A necessidade de trabalhar ou realizar alguma tarefa muitas vezes levam os pais a cederem para a criança o celular. E assim muitas vezes o uso de telas é introduzido precocemente e muito além do tempo indicado pelos especialistas.

Em 2016 a Sociedade de Pediatria Brasileira produziu o primeiro documento sobre a saúde de crianças e adolescentes na era digital com o objetivo de alertar e prevenir,de acordo com documento crianças até 2 anos de idade não devem fazer uso de telas .A SBP explica que nessa fase a exposição a telas pode atrapalhar e atrasar processos mentais e cognitivos, após essa idade o uso deve ser com supervisão e moderado .

O que é visto é que a criança perde a oportunidade do brincar espontâneo e do gesto natural e saudável presentes na infância e fica a mercê dos equipamentos que têm como característica oferecer um bombardeio de estímulos visuais, sonoros e opções infinitas de toques e animações que deixam as crianças completamente imersas naquele aparelho.

Ocorre que além do aumento no número de crianças com situações oftalmológicas adversas causadas pelo uso das telas (miopia, entre outros) ainda é evidente a mudança no comportamento infantil que pode apresentar maior ansiedade, nervoso e até distração nos ambientes em que é necessário atenção.
Devido a situação de pandemia os médicos oftalmologistas já registram aumento significativo de patologias oculares associada ao uso frequente de telas. Oftalmologistas descrevem a Síndrome Visual Relacionada a Computadores(SVRC) :um conjunto de sintomas visuais como:cansaço,sensação de corpo estranho,ardência,dor,irritação,vermelhidão,ressecamento e turvação visual. Além disso, deixar a criança na internet sem supervisão é como deixa-lá sozinha em uma rua vazia cheia de opções para ela explorar ,sem contar os comerciais e recursos extremamente invasivos que podem apresentar conteúdo inadequado para a idade .

Ainda que seja bastante cansativo estar inteiro para uma criança é preciso que algum cuidador esteja atento .

Então qual a solução diante da necessidade dos pais trabalharem e realizarem atividades e ao mesmo tempo estar com a criança?

E quem nunca deixou a criança no celular?Nós todos !

Mas é importante ressaltar que atualmente a vida cotidiana dos pais é corrida, no entanto aquietar os filhos com as telas não é uma solução saudável além de a longo prazo pode trazer riscos a saúde mental e física das crianças. É interessante oferecer para os pequenos outros estímulos ao retirar a possibilidade do uso de celular, brincadeiras com papel e lápis colorido, jogos e outros brinquedos concretos, é preciso um esforço para entregar um recurso interessante para sua criança onde vez ou outra seja possível a sua interação e olhar.
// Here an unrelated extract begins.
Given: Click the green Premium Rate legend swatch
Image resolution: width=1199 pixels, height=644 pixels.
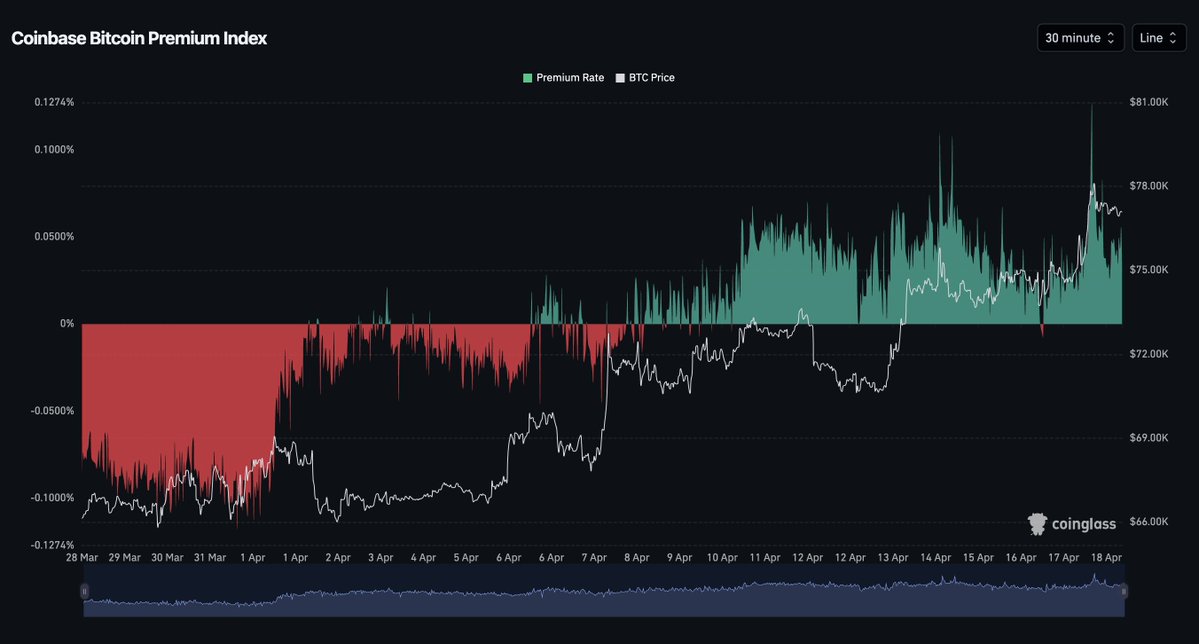Looking at the screenshot, I should pos(527,78).
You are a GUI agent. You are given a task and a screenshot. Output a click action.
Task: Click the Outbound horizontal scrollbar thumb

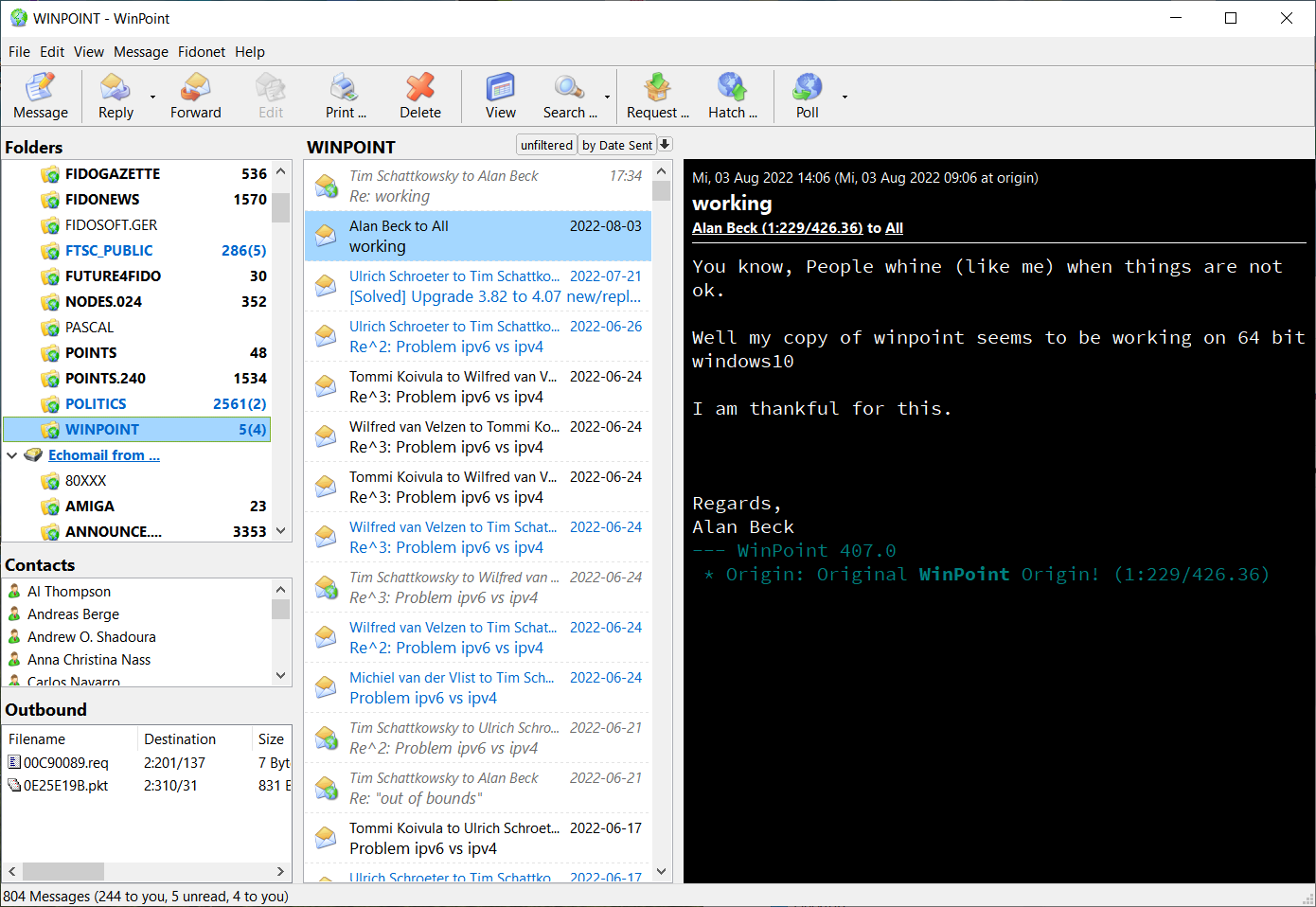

Somos seres sociais e socializar constitui o nosso ser, na infância dar um lugar de potencial para o brincar criativo é indispensável.

Apesar de estarmos vivenciando uma era de avanços digitais progressivos, para nós seres humanos e nosso SNC ,o ambiente e os seus elementos são fundamentais e imprescindíveis nas fases de desenvolvimento do indivíduo ,proteger e cuidar da infância é também refletir sobre o uso das telas.
Claro que ter um contato é esperado para as crianças neste contexto atual, mas não é exagero indicar que seja sempre oferecido outras opções e que os meios digitais façam parte apenas quando for realmente inevitável e quando ocorrer que tenha moderação ,acompanhamento e cuidados oculares como distanciamento ideal das telas e regular a iluminação dos dispositivos para não afetar os olhos e prevenir doenças oculares.

A vivacidade da criança,sua criatividade e capacidade de estar presente conosco é fundamental para a constituição do seu futuro.